The institutional ownership story has one notable wrinkle. Van Eck Associates added 8.5 million shares in the period ending May 31, lifting its stake to 5.8% of shares outstanding. Mirae Asset and BlackRock also added meaningfully. But the dominant insider activity tells the opposite story: Fluor Corp, a 10% owner, sold nearly 40 million shares across three tranches in April at prices between $11.63 and $12.07 — a combined $473 million of stock dumped into a rising market. The CEO, CFO, and COO also sold in early March at around $12.22. The net insider figure looks unusual in the 90-day data because share awards inflate the gross count, but the directional message from named sellers is clear. Every significant sale happened above $11; the stock is now at $9.89.
The stock's recent earnings record adds another cautionary note. The most recent print on May 7 saw the stock fall 7.2% on the day and a further 10.8% over the following five days. The prior event in late May produced a 5.7% gain on day one but then reversed to -13.9% over the week. The next earnings are due August 7. Peers have shown mixed moves this week — NNE slipped 4.3% on the day while SES fell 7.1%, suggesting sector-wide pressure rather than an SMR-specific story.
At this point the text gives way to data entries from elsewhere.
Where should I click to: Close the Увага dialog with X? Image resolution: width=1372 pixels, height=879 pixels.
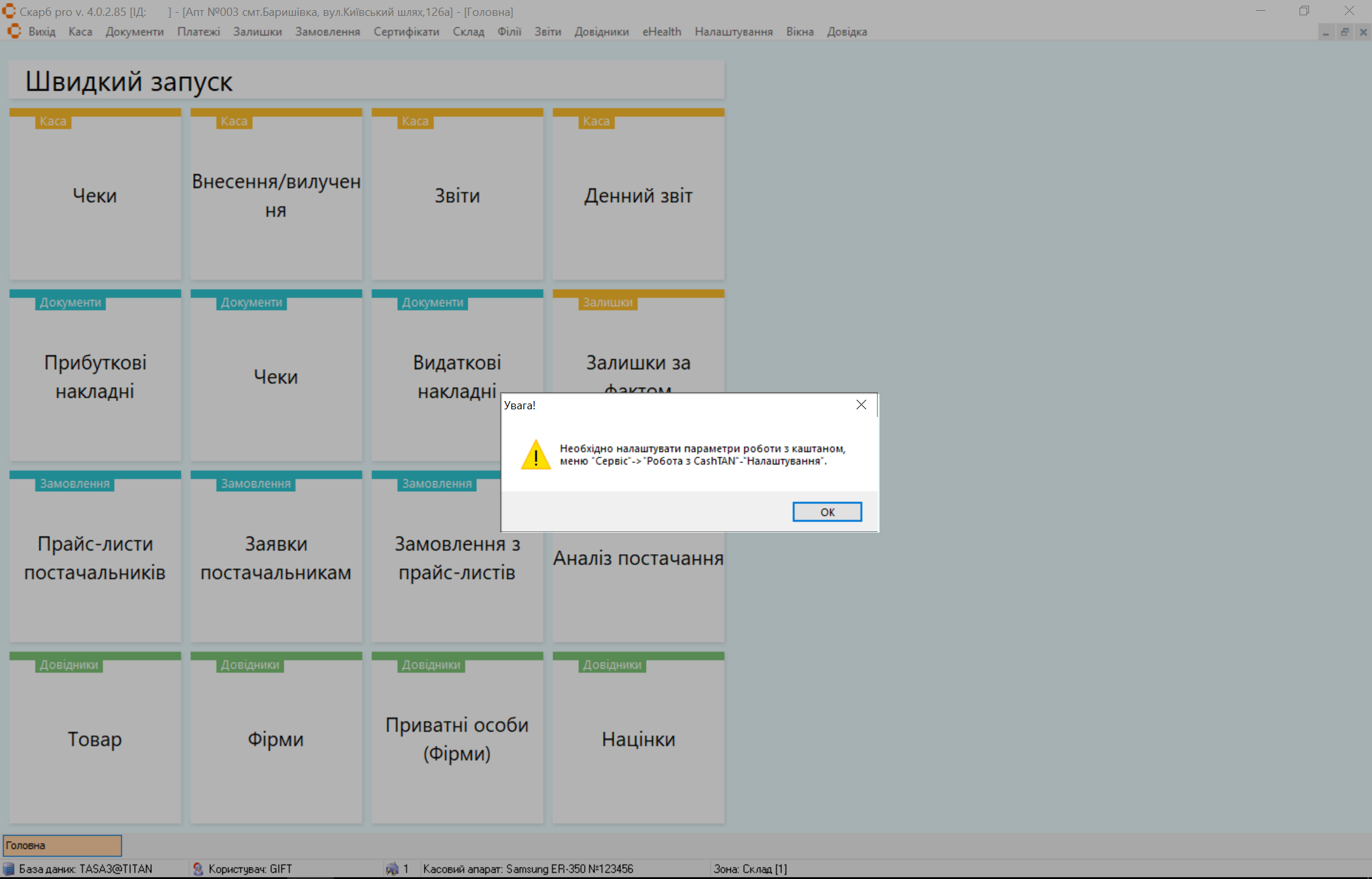(x=861, y=405)
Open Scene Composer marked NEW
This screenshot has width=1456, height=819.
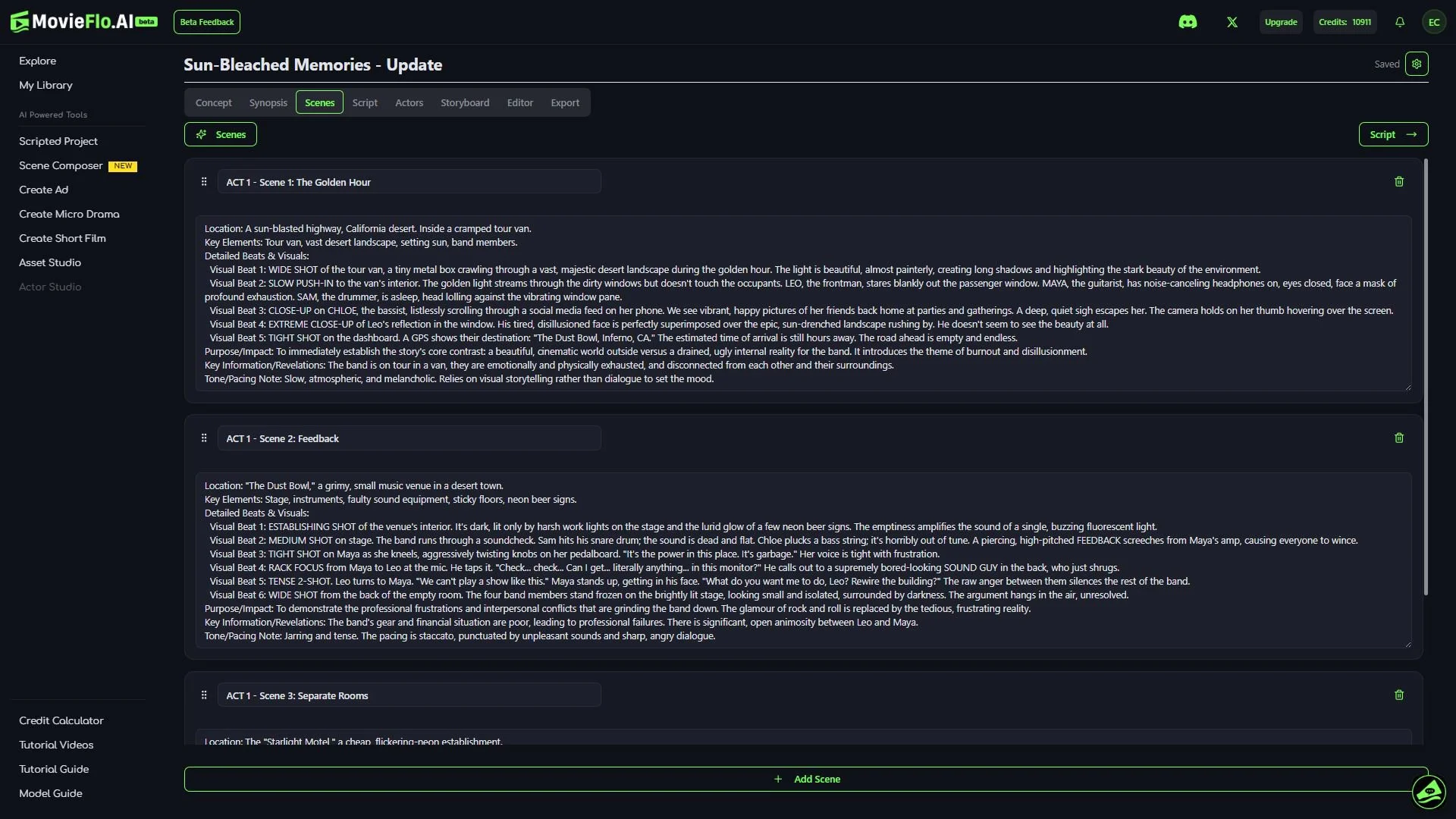coord(61,165)
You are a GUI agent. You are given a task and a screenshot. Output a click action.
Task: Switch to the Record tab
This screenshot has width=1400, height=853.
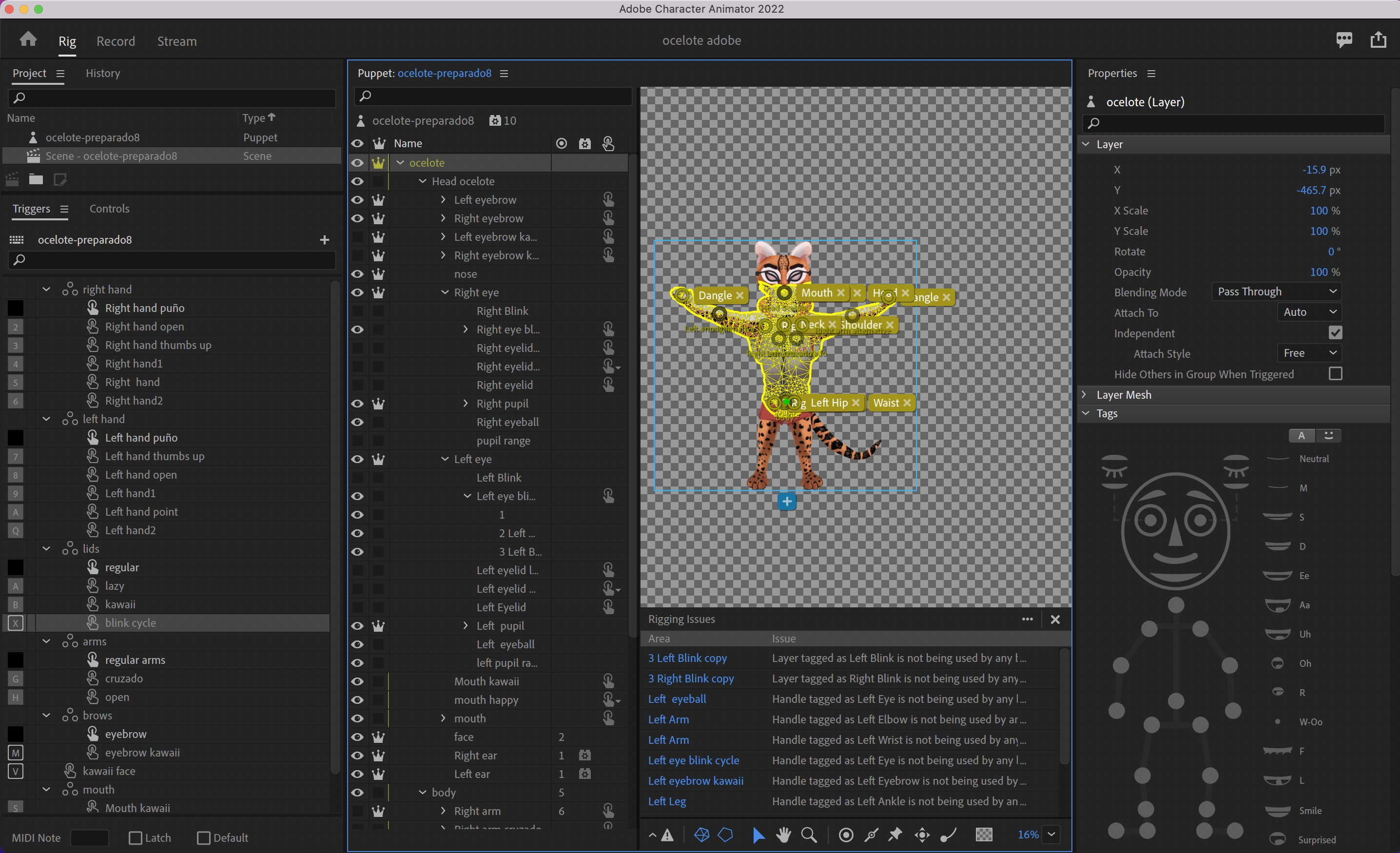pyautogui.click(x=116, y=41)
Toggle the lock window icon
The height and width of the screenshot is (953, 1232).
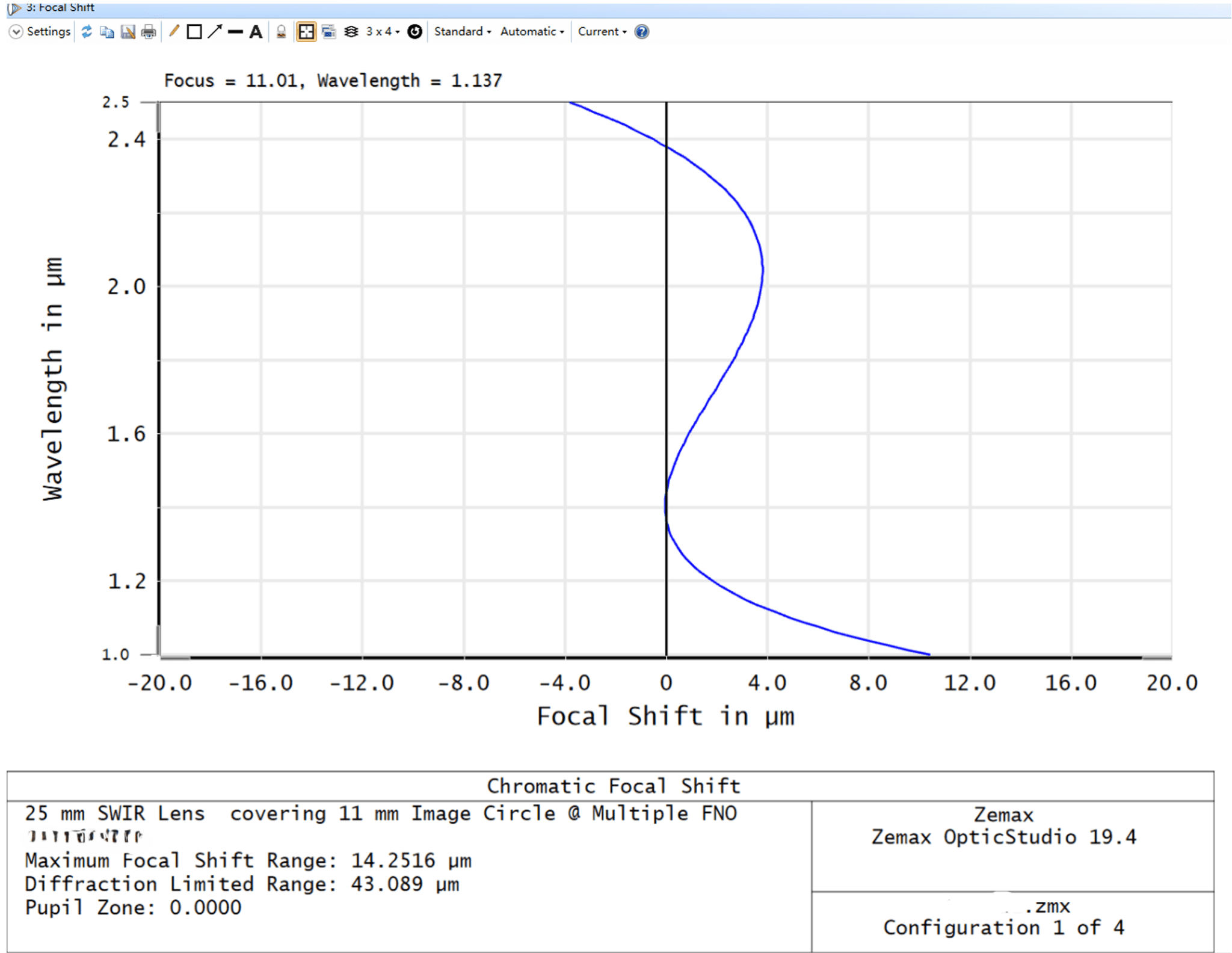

The setup heading toward August is therefore one to watch closely: whether the call-heavy options flow reflects genuine conviction on a catalyst — perhaps a contract announcement or regulatory update on the TVA pipeline — or simply speculative positioning into a heavily shorted, low-priced name where a small move in availability or borrow costs could shift the dynamic quickly.